В пересказе Сидорова предложение Игоря-Северянина носит явно комплиментарный характер в отношении Маяковского. Однако нет сомнений в том, что шатенный трубадур не потерпел бы в своей компании еще одного гения. Вечером 26 декабря 1913 года Игорь-Северянин и Маяковский садятся в поезд, который увозит их в Симферополь. Об отношении самого Маяковского к Игорю-Северянину можно судить по замечанию, сделанному им Ивану Грузинову: «...когда мы доехали с ним до Харькова, то я тут только обнаружил, что Игорь Северянин глуп»17. Это замечание не свидетельствует о прозорливости Маяковского, если, конечно, он не имел в виду некое обстоятельство, о котором Игорь-Северянин должен был бы знать, но по какой-то причине даже и не догадывался.

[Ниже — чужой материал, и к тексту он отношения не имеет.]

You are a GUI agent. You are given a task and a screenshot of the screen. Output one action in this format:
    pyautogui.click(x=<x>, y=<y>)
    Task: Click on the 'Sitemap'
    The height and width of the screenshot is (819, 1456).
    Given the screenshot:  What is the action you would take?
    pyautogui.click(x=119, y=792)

Об этих гастролях много писали советские исследователи творчества Владимира Маяковского, но никто из них не задал себе простого вопроса: почему турне началось в самое невыгодное для такого предприятия время — между Новым годом и Рождеством18 (по новому стилю). Внезапный отъезд Маяковского из Петербурга более всего похож на поспешное бегство.

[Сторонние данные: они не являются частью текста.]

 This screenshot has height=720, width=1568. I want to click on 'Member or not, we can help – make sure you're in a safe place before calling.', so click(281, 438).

Для Василия Каменского и Давида Бурлюка, которые вместе с Маяковским должны были принять участие в турне по югу России во второй половине января 1914 года, внезапный отъезд нетерпеливого наследника был полной неожиданностью. Бурлюк присоединился к «Первой олимпиаде российского футуризма» только в Симферополе, а Каменский появился еще позже.

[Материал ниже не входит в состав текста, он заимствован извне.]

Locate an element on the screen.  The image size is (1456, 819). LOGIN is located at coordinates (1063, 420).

Во время турне Маяковский ведет себя откровенно по-хамски. Он постоянно унижает Владимира Сидорова. В романе «Колокола собора чувств» мы найдем великолепные описания кутежей за счет Сидорова, которого Маяковский высмеял в образе Олега Баяна в пьесе «Клоп». Во время одного из таких кутежей Игорь-Северянин написал свое знаменитое:

Восторгаюсь тобой, молодежь!
Ты всегда — даже стоя — идешь.

Это были грандиозные, даже по столичным меркам, кутежи. Нахал Маяковский не стеснялся ни в выборе блюд, ни в выборе напитков, ни в выборе развлечений за счет Сидорова. При этом он не стеснялся делать ему выговоры, словно забывая о том, что Сидоров чужой импресарио:

«Всякий труд должен быть, милейший, оплачен, а разве не труд — тянуть за уши в литературу людей бездарных? Вы же, голубчик, скажем открыто, талантом не сияете. И кроме того — мы разрешали вам выступать совместно с нами, а это чего-нибудь да стоит. У нас с вами не дружба, а сделка. Вы наняли нас вас выдвинуть, мы выполняем заказ. Предельной платы вы нам не назначили, ограничившись расплывчатым: "Дорожные расходы, содержание в отеле, развлеченья и проч.". Так вот и потрудитесь оплачивать счета в отеле и вечерами в шантане, какие мы найдем нужным сделать. Мы принимаем в себя только потребное нам, "впрок" запасов не делаем. Вообще выдвиг бездарности уже некий компромисс с совестью. Но мы вас, заметьте, не рекламируем, не рекомендуем — мы даем вам лишь место около себя на эстраде. И это место мы ценим чрезвычайно дорого. И поэтому одно из двух: или вы, осознав, отбросьте вашу мелкобуржуазную жадность, или убирайтесь ко всем чертям!»19

Симферополь. Открытка начала века, в архиве автора

Диалог Маяковского с Сидоровым продолжился уже после революции:

«Владимир Владимирович! С тех пор как я выступал с вами и Северяниным в первом турне футуристов (...) вы знаете, что мое скромное имя все-таки до некоторой степени известно (...) вы знаете, что при политическом управлении Реввоенсовета Черноморского флота я заведовал литературной студией, через которую прошло много пишущей молодежи; вам известно, что по предложению органов ЦК комсомола мною сделаны для деревенской молодежи образец красной свадьбы и целый ряд хоровых игр с танцами и гармониями (...) а потому прошу вас ответить мне на страницах этой газеты, чем объяснить появление в вашей пьесе "Клоп" поэта Баяна, который в обществе мещан импровизирует двустишие:

Олег Баян
От счастья пьян... (...)

Наличие слишком откровенных параллелей и других признаков, адресованных к моей биографии...»20 и т. д.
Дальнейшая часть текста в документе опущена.